* Stored items
════

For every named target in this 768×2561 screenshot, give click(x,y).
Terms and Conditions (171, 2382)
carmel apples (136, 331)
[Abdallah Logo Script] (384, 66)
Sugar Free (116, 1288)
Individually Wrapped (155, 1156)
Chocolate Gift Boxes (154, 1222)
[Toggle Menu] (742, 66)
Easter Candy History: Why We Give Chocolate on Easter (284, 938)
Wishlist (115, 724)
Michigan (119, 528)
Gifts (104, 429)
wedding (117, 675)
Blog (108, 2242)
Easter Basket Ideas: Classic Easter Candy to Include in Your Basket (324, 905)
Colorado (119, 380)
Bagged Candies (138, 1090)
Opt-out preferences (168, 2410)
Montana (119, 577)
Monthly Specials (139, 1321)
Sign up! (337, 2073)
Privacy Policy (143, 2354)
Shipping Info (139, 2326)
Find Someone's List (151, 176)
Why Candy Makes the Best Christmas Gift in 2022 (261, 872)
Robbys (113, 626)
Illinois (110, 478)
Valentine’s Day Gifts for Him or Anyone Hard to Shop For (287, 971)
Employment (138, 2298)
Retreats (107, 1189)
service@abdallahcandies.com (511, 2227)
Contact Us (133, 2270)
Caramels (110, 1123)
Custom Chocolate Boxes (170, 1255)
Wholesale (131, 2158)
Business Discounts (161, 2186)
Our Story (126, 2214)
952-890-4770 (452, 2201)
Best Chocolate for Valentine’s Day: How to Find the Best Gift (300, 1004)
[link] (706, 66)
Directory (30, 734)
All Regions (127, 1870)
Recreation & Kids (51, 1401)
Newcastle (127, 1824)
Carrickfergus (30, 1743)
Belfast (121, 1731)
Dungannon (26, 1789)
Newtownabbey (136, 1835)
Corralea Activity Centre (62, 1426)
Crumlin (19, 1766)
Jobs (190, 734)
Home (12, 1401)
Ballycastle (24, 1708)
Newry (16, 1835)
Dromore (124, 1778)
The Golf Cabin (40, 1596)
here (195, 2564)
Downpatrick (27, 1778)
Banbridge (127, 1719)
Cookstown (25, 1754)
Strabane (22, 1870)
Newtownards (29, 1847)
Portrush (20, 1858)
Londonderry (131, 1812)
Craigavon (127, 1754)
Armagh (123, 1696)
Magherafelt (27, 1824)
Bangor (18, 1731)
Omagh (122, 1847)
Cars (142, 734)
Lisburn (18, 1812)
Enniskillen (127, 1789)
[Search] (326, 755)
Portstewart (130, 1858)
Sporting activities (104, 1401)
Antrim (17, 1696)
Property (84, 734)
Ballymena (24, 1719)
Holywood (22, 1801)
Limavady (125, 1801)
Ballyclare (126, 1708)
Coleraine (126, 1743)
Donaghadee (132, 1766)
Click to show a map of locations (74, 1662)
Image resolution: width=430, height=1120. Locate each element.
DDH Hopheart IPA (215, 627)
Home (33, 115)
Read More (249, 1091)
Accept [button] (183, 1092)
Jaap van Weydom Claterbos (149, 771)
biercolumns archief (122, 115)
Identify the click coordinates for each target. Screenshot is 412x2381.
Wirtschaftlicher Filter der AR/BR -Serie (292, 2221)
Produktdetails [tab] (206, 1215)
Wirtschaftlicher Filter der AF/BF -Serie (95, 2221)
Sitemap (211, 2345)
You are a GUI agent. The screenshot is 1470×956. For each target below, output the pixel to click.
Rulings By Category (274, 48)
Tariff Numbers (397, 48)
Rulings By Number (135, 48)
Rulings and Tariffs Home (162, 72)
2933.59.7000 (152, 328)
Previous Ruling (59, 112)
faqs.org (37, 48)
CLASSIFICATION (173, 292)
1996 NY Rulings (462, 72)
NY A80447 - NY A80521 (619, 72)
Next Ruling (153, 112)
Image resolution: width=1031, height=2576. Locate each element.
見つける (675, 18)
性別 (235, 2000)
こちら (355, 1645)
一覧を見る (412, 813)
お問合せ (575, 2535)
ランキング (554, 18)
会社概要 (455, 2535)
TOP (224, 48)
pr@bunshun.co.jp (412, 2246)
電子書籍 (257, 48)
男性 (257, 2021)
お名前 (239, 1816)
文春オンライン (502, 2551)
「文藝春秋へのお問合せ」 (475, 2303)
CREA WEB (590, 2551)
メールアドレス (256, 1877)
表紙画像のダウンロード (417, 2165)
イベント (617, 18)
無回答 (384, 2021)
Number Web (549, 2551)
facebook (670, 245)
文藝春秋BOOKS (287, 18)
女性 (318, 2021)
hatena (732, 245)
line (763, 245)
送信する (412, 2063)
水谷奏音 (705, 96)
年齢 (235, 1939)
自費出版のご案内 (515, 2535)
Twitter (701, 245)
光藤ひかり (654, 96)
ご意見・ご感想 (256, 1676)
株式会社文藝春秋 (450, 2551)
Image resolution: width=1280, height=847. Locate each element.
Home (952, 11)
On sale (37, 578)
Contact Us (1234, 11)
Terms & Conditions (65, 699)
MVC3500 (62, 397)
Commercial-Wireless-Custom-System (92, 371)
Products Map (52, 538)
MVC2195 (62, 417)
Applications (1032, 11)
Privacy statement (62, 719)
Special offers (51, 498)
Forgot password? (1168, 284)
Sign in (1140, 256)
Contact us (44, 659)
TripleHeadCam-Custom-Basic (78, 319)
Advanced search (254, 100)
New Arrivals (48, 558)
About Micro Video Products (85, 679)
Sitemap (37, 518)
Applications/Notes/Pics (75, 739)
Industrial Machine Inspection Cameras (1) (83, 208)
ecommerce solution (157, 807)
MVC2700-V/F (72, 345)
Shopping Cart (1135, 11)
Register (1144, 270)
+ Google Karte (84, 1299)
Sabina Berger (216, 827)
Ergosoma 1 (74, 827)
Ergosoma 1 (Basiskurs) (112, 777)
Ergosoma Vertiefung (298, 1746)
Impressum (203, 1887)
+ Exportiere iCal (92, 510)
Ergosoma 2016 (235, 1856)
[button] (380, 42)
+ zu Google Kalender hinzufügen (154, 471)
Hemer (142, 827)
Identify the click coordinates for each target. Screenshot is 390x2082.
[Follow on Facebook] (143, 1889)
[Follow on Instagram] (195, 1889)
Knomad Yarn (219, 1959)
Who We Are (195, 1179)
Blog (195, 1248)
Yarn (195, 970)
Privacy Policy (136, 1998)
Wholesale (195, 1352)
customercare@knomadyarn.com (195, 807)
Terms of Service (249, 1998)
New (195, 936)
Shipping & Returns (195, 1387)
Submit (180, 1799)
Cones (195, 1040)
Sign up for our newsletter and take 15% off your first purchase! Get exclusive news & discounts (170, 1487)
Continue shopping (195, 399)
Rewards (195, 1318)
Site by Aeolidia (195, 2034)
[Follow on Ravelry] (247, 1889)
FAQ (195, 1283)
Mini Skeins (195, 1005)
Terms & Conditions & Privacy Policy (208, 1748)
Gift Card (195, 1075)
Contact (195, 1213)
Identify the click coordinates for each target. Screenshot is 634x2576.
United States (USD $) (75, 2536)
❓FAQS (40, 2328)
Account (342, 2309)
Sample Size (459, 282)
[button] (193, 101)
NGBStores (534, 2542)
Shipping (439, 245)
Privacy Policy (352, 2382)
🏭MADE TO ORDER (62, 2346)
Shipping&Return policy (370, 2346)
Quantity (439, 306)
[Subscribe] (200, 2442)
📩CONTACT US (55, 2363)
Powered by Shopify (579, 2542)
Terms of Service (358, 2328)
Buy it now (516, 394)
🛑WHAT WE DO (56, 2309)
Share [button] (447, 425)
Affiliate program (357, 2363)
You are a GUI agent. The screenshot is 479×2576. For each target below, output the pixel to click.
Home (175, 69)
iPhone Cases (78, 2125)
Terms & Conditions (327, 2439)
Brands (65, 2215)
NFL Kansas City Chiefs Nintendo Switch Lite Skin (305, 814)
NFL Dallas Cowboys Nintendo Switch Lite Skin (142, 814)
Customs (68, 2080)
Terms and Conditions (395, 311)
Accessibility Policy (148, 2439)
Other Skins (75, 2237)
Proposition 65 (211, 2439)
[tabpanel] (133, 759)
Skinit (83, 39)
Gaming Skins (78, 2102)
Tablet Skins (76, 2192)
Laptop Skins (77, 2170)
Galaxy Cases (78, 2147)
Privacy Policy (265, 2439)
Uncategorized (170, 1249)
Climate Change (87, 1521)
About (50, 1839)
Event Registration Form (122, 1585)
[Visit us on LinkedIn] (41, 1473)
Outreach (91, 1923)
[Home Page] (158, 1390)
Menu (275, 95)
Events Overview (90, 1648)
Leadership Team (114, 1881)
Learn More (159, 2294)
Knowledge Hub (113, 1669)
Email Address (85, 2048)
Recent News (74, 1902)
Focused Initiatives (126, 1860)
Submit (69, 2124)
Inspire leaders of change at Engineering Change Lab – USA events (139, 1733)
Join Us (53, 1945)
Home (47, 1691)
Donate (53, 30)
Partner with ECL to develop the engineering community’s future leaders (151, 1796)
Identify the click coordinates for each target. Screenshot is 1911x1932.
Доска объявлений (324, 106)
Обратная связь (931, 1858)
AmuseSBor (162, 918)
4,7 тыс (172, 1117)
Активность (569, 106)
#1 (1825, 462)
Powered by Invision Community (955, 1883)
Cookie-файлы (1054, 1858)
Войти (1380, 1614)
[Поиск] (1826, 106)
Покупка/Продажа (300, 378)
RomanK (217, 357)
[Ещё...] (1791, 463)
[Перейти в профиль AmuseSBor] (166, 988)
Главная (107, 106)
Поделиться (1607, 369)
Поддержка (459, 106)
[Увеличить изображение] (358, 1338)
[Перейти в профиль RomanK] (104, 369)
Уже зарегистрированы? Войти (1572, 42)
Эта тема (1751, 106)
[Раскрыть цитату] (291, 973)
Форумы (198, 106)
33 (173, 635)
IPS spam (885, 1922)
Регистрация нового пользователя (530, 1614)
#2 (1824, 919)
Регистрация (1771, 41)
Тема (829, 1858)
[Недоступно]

════

* EXERCISE
Look through the entries above; copy every line holding the string "Locate".

* SOLUTION BELOW
Image resolution: width=430, height=1120. Locate each element.
Image resolution: width=1031, height=2576. Locate each element.
Image resolution: width=1280, height=847. Locate each element.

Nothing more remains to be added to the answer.